Material supplied →
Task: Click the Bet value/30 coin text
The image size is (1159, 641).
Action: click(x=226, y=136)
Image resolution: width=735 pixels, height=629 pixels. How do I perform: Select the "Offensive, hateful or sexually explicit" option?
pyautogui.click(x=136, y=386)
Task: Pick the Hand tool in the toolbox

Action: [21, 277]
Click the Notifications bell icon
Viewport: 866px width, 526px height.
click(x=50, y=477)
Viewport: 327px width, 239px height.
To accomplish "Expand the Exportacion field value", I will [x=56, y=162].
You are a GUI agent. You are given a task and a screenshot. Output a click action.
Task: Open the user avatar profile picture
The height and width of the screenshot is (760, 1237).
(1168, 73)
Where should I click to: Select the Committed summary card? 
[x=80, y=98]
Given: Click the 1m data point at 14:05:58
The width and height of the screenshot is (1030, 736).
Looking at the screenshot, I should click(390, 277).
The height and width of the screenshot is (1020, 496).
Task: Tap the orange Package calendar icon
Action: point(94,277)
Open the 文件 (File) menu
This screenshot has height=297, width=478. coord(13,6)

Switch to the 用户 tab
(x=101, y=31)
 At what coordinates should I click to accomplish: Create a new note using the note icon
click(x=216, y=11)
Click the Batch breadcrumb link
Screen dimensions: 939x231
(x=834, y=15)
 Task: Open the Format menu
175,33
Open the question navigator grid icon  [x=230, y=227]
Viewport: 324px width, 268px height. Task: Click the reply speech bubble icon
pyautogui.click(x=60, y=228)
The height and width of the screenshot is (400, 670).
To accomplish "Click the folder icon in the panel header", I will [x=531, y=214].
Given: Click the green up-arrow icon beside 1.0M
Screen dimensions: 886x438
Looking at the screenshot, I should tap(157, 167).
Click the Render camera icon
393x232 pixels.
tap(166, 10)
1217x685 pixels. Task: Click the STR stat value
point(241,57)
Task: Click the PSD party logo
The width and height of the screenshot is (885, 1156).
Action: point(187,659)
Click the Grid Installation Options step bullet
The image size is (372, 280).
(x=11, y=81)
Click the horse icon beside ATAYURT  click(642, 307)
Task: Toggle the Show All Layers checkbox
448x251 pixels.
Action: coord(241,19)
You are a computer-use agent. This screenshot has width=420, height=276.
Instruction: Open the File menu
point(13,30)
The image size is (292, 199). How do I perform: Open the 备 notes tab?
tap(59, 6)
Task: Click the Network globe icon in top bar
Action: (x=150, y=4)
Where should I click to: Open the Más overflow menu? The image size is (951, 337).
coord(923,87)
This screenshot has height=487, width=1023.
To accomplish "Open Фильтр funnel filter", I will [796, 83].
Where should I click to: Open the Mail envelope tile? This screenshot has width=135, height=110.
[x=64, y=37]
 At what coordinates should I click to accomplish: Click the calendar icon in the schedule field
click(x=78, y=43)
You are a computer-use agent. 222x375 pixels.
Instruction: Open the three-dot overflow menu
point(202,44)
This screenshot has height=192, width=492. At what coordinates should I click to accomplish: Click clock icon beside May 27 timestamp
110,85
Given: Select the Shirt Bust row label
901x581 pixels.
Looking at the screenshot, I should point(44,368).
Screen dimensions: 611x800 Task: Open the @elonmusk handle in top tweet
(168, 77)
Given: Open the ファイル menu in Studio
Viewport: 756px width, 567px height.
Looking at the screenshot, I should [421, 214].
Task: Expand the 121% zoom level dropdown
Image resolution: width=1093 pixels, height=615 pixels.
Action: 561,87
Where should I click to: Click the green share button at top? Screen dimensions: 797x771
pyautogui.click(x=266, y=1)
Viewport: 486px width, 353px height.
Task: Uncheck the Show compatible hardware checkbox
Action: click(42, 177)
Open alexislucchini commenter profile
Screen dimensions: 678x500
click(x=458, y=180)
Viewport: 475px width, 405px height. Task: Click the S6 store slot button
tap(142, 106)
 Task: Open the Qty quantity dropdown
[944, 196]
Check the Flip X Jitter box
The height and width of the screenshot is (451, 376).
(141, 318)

What needs to be done → List the lines of the entries that include "agent".

Solution →
You are a GUI agent. You are given a task and a screenshot. Output a click action.
You are a computer-use agent. This screenshot has width=420, height=276.
You are a computer-use agent. 222x375 pixels.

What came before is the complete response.